* [SOURCE EXCERPT]

How Scanner Achieves Fast Queries
Data lakes excel at storage and long-term retention, but queries are often slow. SQL engines like Athena and Presto use partitioning to reduce the amount of data scanned—organizing files by date or account allows queries to skip irrelevant partitions. Converting raw logs to columnar formats like Parquet can further improve performance by enabling column pruning and better compression.
However, even with well-partitioned Parquet files, certain query patterns remain expensive. Searching deeply nested JSON fields (like requestParameters.bucketName in CloudTrail logs) or performing substring searches across text fields typically requires scanning entire tables. Partitioning helps limit the scope, but within each partition, engines must still parse and filter every record.
Scanner takes a different approach: it builds inverted indexes on top of data lake storage. Rather than optimizing scans, Scanner avoids most scanning entirely by indexing field values at ingestion time.

* [ENTRIES SHOWN]
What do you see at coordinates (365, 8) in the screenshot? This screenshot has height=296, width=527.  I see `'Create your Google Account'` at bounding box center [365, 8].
---
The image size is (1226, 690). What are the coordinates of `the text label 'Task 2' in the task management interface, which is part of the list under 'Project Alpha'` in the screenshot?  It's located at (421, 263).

* [TASK LIST]
1: In the text on Scanner's fast queries, shorten the paragraph that begins "Data lakes excel at storage" into a short list that keeps its main facts.
2: Answer these questions from the text on Scanner's fast queries:
(a) Which columnar format does it name for converting raw logs?
(b) What nested JSON field does it give as an example, and from which logs?
(c) When does Scanner index field values?
3: Pick up the text on Scanner's fast queries after its last sentence and keep writing it.

* [RESPONSES IN ORDER]
1:
- Data lakes are good at storage and long-term retention, but queries are often slow.
- SQL engines such as Athena and Presto use partitioning to cut the amount of data scanned.
- Organizing files by date or account lets queries skip irrelevant partitions.
- Converting raw logs to columnar formats like Parquet further improves performance through column pruning and better compression.

2:
(a) Parquet.
(b) requestParameters.bucketName, in CloudTrail logs.
(c) At ingestion time.

3:
Query Performance: The Challenge and How Scanner Addresses It
Security investigations require iterative querying. Incident responders typically need to answer questions like: Did anyone modify S3 bucket policies? Which API keys accessed sensitive data? When did this suspicious IP first appear? Each answer informs the next query. When queries take 30+ minutes, investigation velocity drops significantly, limiting how many hypotheses can be tested within critical response timeframes.
Scanner solves this by indexing at ingestion time. During data import, Scanner parses the JSON once and builds an inverted index: a lookup table mapping field values (like "PutBucketPolicy" or "prod-bucket-1") to the files containing them. This index is stored in a separate S3 bucket. When you query, Lambda workers read the index files in parallel, find the files matching your criteria, and scan only those files.
How the Inverted Index Works
The inverted index maps every unique value in a field to the files containing it. During query execution, Scanner looks up each search term, gets a list of files, and finds the intersection—files matching all conditions.
Inverted Index Lookup Example
For the query: eventName:(PutBucketPolicy) eventSource:"s3.amazonaws.com" requestParameters.bucketName:"prod-*"
Scanner performs three lookups:
S3 bucket policy changes
putbucketpolicy
file_08, file_23, file_56
S3 API calls
s3
file_08, file_12, file_23, file_34, file_41, file_56
Production bucket names
prod
file_08, file_12, file_23, file_34, file_41
Intersection: Which files appear in all three lists?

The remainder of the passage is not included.